Yes, there are issues, and they’re important and need to be addressed. And that will drive up the costs.
This seems to be a decent summary of the state of the art.
Thanks!
Cheers,
Scott.
ilieitz
Wish we could sent you some rain. I’m sick of it. I need to have some concrete work done at my house but because of the rain it’s not happening
Another Scott
Another entry in the Some-People-Shouldn’t-Be-On-Twitter file:
rofl.
(via Popehat)
Cheers,
Scott.
Gin & Tonic
@Starfish: Man from Colorado has a name: Sepp Kuuss. He’s a very highly regarded bike racer.
MobiusKlein
@E.: Even Hail Mary geo-engineering is easier with less CO2 in the atmosphere. Not sure why damaging the atmosphere slower is controversial compared with doing nothing.
E.
@MobiusKlein: The problem is not slowing the damage, the problem is letting people think they are doing something meaningful when vastly more integrated changes need to happen if we are to live.
HalfAssedHomesteader
I’m too lazy now to find links but there are also vegan leathers made from fungus. Also, bricks and almost any molded products. IIRC, the mold is filled with a substrate and a certain fungus spore, the mycelium consumes and displaces the substrate. Then there’s a hardening process but my memory is fuzzy there.
Martin
@Cermet: The main problems with nuclear aren’t technical – they are logistical. A new reactor takes a decade to get online, and frankly, we don’t really have a decade to wait on it. Plus, the permitting and financing aren’t easy and are highly centralized.
One of the biggest benefits of solar is that it’s a permissionless innovation, or damn close to one. I can finance my own renewables and only need two easy permits – one from my city, and one from my utility, and both are required to grant them provided we meet code. That means not relying on a handful of centralized agents, who will be lobbied and politicized, and instead on something on the order of 100 million households who can all act independently. That kind of decentralization means we can move fast, cut through the finance issues, and avoid the folks that want to stand in our way.
Our school districts all built out solar on local financing. It’s now part of their revenue stream. It doesn’t us all the way there, but the carbon component of power is shrinking fast in places like CA. years ago, only 15% of CAs emissions were from power generation. My understanding is that it’s under 12% now.
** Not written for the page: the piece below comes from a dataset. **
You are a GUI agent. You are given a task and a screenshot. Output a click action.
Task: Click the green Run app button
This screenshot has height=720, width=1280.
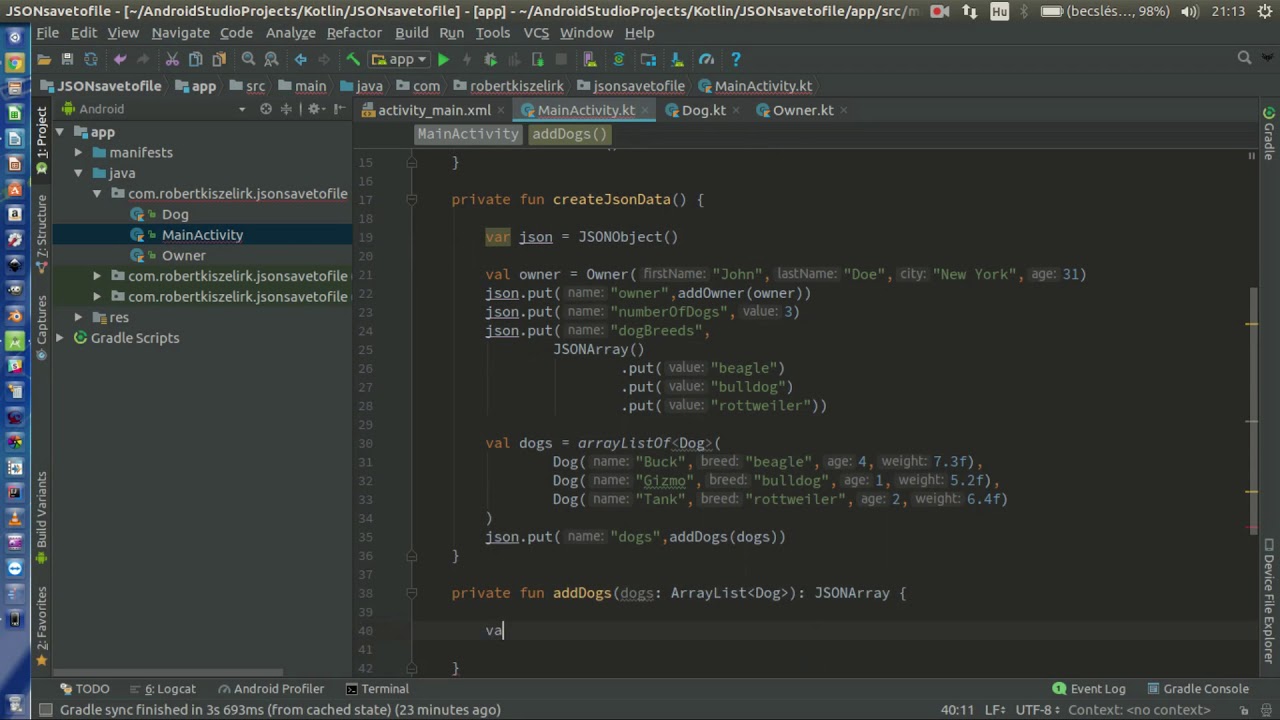tap(443, 60)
41% of emissions is cars and trucks. All we really need to do is continue to scale out existing renewables in the fastest mode available, and seriously shift our focus to transportation. Electrified rail, electric bus rapid transit, removing cars from urban centers in favor of bikes and walking. BEVs where those solutions aren’t ideal. Mainly, stop subsidizing cars, fuel, roads, and start subsidizing mass transit. Trains should be free, roads should have tolls once the transit is in place.
Dan B
@Martin: Excellent points. One of my concerns about nuclear is that even the small nukes are still more centralized and dependent upon rent seeking and large fixed networks that are inflexible. We need nimble and able to adapt rapidly to changing conditions. Climate chaos may cause mass migration and economic hardship. How do large investments in transmission lines return on their massive investment?